Ahead of the hearing, Nadler and Rep. Elijah Cummings of Maryland, the top Democrat on the House Oversight Committee, issued a statement Wednesday knocking the questions Republicans had asked of Strzok in the closed session, including queries on his extramarital affair with Page and his vote in 2016.
In Thursday's hearing of the House Judiciary and Oversight Committees, Republicans hope to further undermine the credibility of the investigation and head off any potential effort to impeach Trump. In breaking his months-long silence, Strzok vigorously defended his handling of two hugely sensitive investigations in which he played a leading role: inquiries into Hillary Clinton's email use and possible coordination between the Trump campaign and Russian Federation.
Strzok testified before the House in a closed-door hearing in June, where Republicans railed against his credibility in claiming that his texts with Page were not evidence that he meant to block Trump from the presidency, as his critics have said an August 2016 message suggests.
Lawmakers have finished grilling an embattled Federal Bureau of Investigation agent whose anti-Trump text messages exposed the Justice Department to claims of institutional bias. But when they returned from recess, Mr. Gowdy again asked Mr. Strzok how many witnesses he interviewed before concluding Mr. Trump's impeachment. He said the texts reflected purely personal opinions that he never once acted on, though he did acknowledge being dismayed during the campaign by the Republican candidate's behavior.
Strzok admitted he had privately criticised Trump as well as other politicians, including Trump's Democratic opponent in the election, Hillary Clinton.
Strzok, who was an Army officer before joining the FBI, repeatedly denied acting on his anti-Trump views while he worked on the Hillary Clinton email investigation and while he worked on the Mueller probe. We've been flooded with hate-Trump messages.
Cohen addressed Strzok directly during his fiery Congressional testimony Thursday, saying "If I could give you a Purple Heart I would".
"It's something culturally that doesn't occur", Strzok told lawmakers.
The Justice Department's inspector general has criticized Strzok and Page for creating the appearance of impropriety.
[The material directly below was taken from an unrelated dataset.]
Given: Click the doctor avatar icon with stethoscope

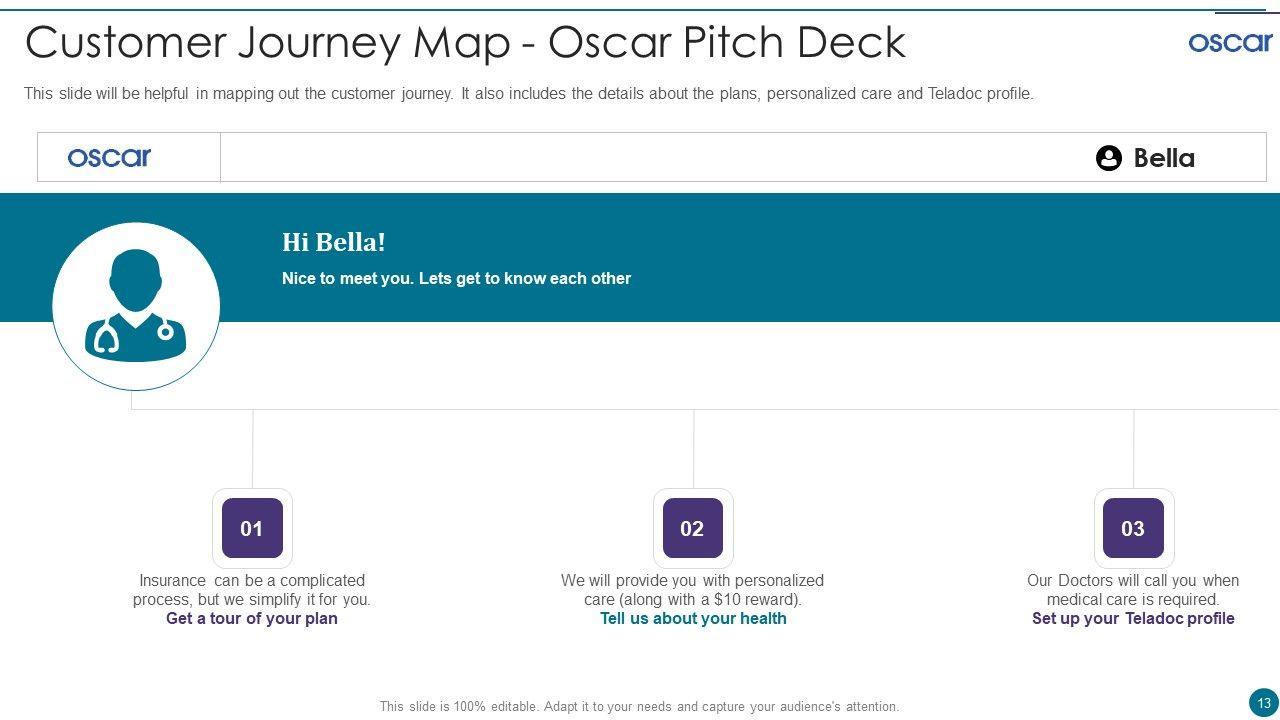Looking at the screenshot, I should [136, 305].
Gohmert is also accusing Strzok of lying when he expressed his opinion of whether derogatory comments he made about President Donald Trump in text messages showed bias. "Where is the Attorney General?" But the thought of exposing that information never crossed my mind.
"The Judiciary Committee intends to initiate contempt proceedings on Friday, July 13, 2018, at 10:30 a.m.", Goodlatte and Gowdy wrote in their letter to Amy Jeffress, who is representing Page.
Jeffress accused the panels of using unnecessary "bullying tactics" to push Page into an interview immediately, especially when "she has offered to voluntarily appear before the committees later this month".
This is the most disgusting moment from the Peter Strzok hearing all day.